● **EXERCISE**:
Render the rows as a JSON list of strings, one string per line and no entries for blank lines. Begin at the line that contains "How do I perform: Collapse", stop after the line that contains "click(x=1198, y=80)", and leave the pictures out.

● **RECORD EXCERPTS**:
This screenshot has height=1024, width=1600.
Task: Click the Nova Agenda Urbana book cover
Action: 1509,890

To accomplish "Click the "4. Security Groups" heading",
--
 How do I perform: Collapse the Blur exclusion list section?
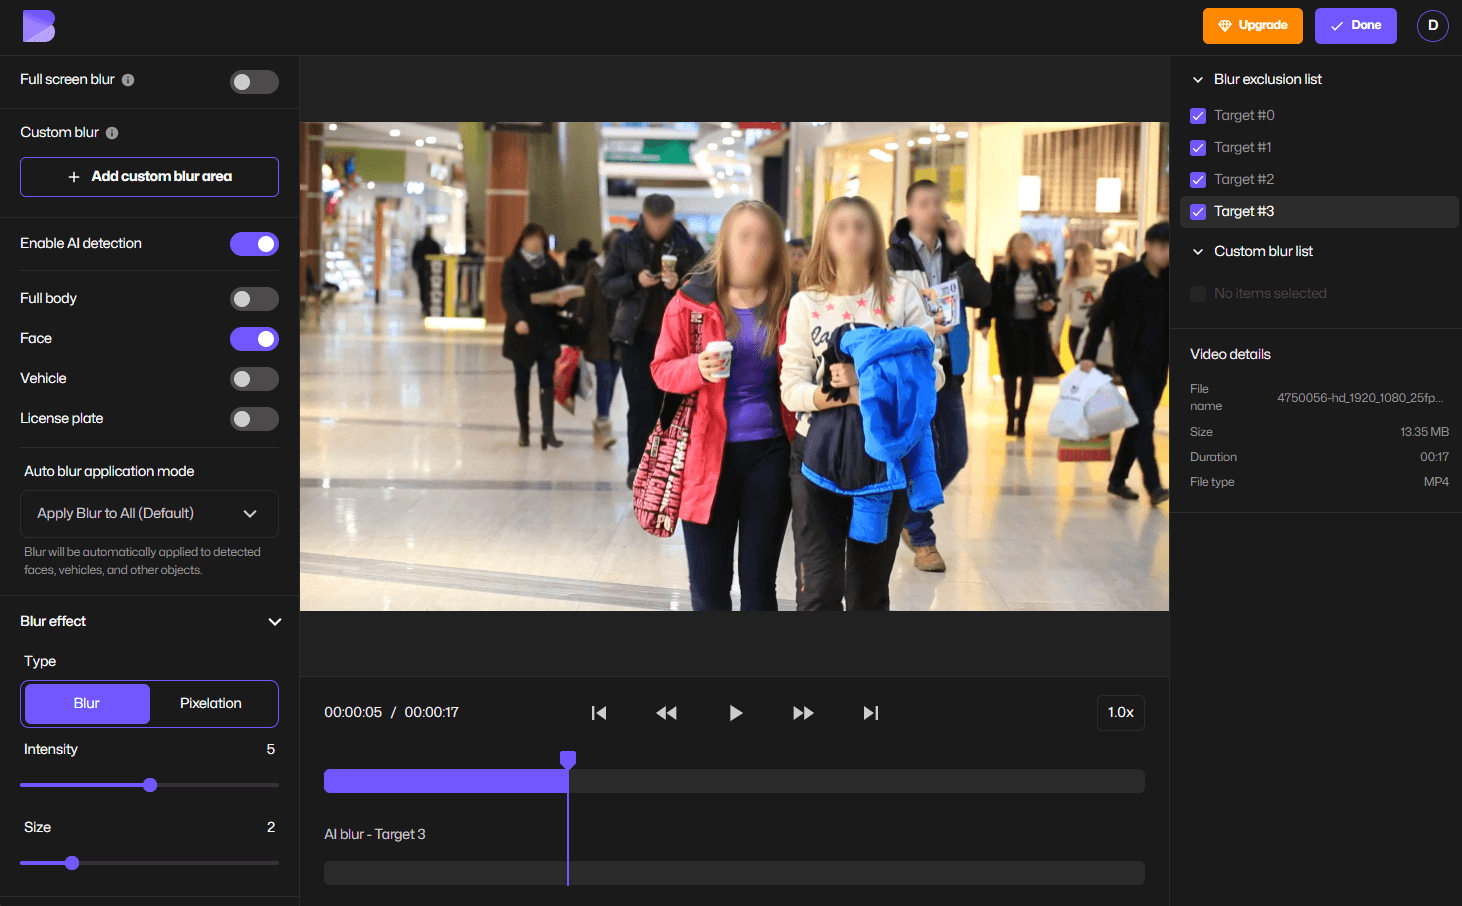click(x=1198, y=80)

● **RESULT FOR THIS EXERCISE**:
[
  " How do I perform: Collapse the Blur exclusion list section?",
  "click(x=1198, y=80)"
]